02.

486 84 48
                                    

Berasa ditegur semesta lewat update-an pic Yeju hari ini wkwkwkw. Seakan marahin aku yang kemarin bilang gamau pake visual siapa-siapa buat cerita ini. Maafkan ya semesta, author khilaf😂 Ini cerita Deia tapi tetap pake visual Sangmin-Yeju deh🙏🙏🙏

.
.
.
.
.

Deia menyandarkan punggungnya yang mulai terasa kaku pada badan sofa. Sudah lewat pukul satu siang ketika Deia akhirnya bisa duduk, beristirahat sejenak di sofa panjang dari ruang kerjanya yang luas. Untuk sesaat Deia hanya terdiam, menatap nyalang pada langit-langit ruang kerjanya sebelum bunyi perutnya terdengar bergemuruh. Ia merasa lapar. Setelah tidak sempat menyantap sarapannya tadi pagi, Deia memang belum memberikan nutrisi apapun kepada tubuhnya.

Deai kemudian bergerak. Meraih ponselnya yang tergeletak di atas meja sofa. Ia mencari sebuah kontak lalu melakukan panggilan.

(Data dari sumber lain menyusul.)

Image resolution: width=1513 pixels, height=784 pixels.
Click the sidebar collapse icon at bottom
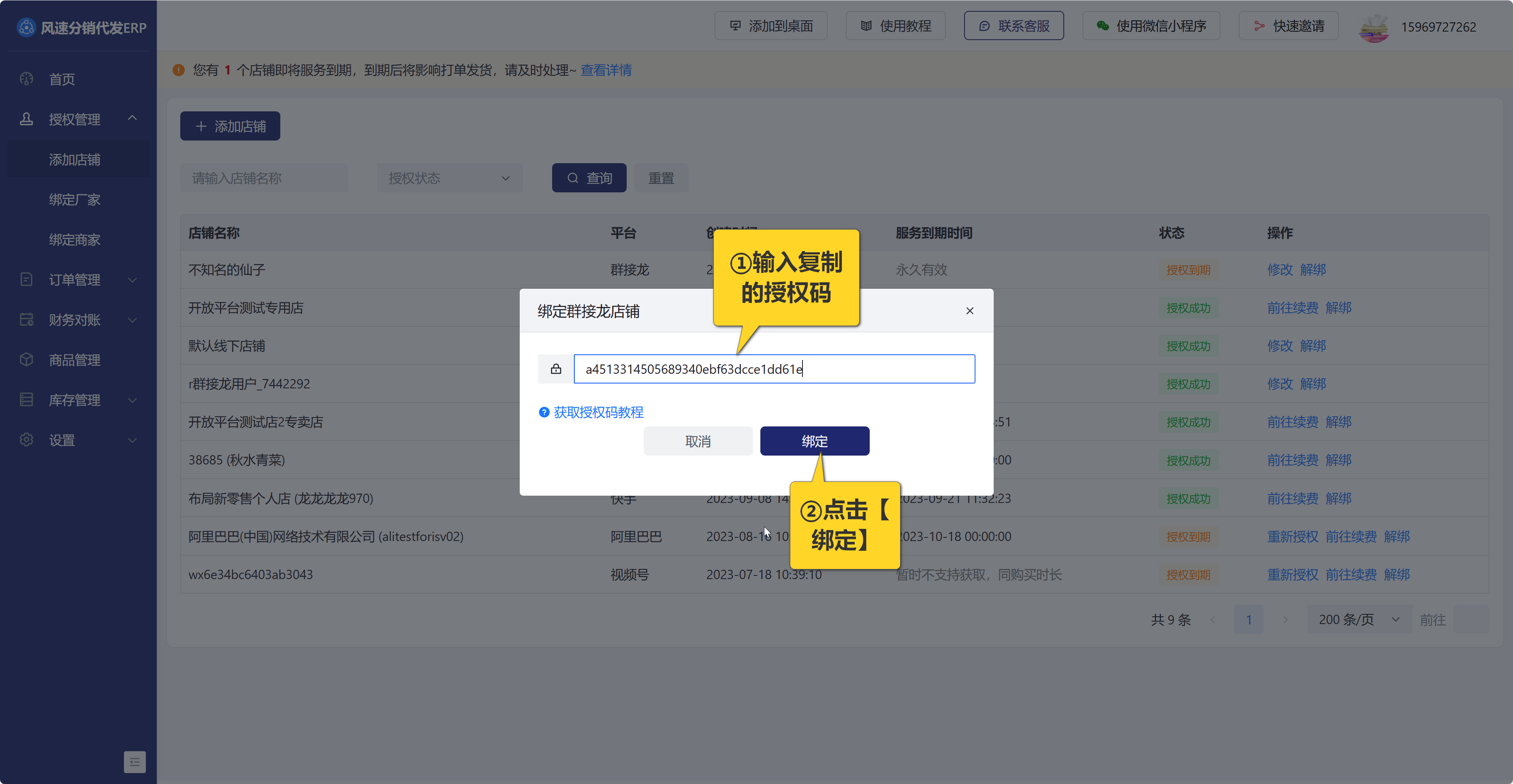134,762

"Rin," katanya setelah telepon itu tersambung. Ia menghubungi Karin, sahabatnya sedari bangku sekolah menengah, yang lalu bekerja bersamanya sejak ia mendirikan butik lebih dari dua tahun yang lalu. Karin bukan lulusan desain busana seperti dirinya. Ia lulus dari sebuah fakultas ekonomi dari salah satu universitas swasta di Jakarta. Keluhannya yang tiada henti tentang beratnya beban kerja di satu perusahaan sebelumnya membuat Deia mengajaknya untuk ikut bekerja dengannya. Karin kemudian membantunya dalam banyak hal. Mengurusi keuangan butiknya hingga mengatur jadwal pertemuannya dengan klien. Jabatan Karin sudah seperti asistennya sendiri. "Di pantri masih ada makanan nggak ya? Lapar gue."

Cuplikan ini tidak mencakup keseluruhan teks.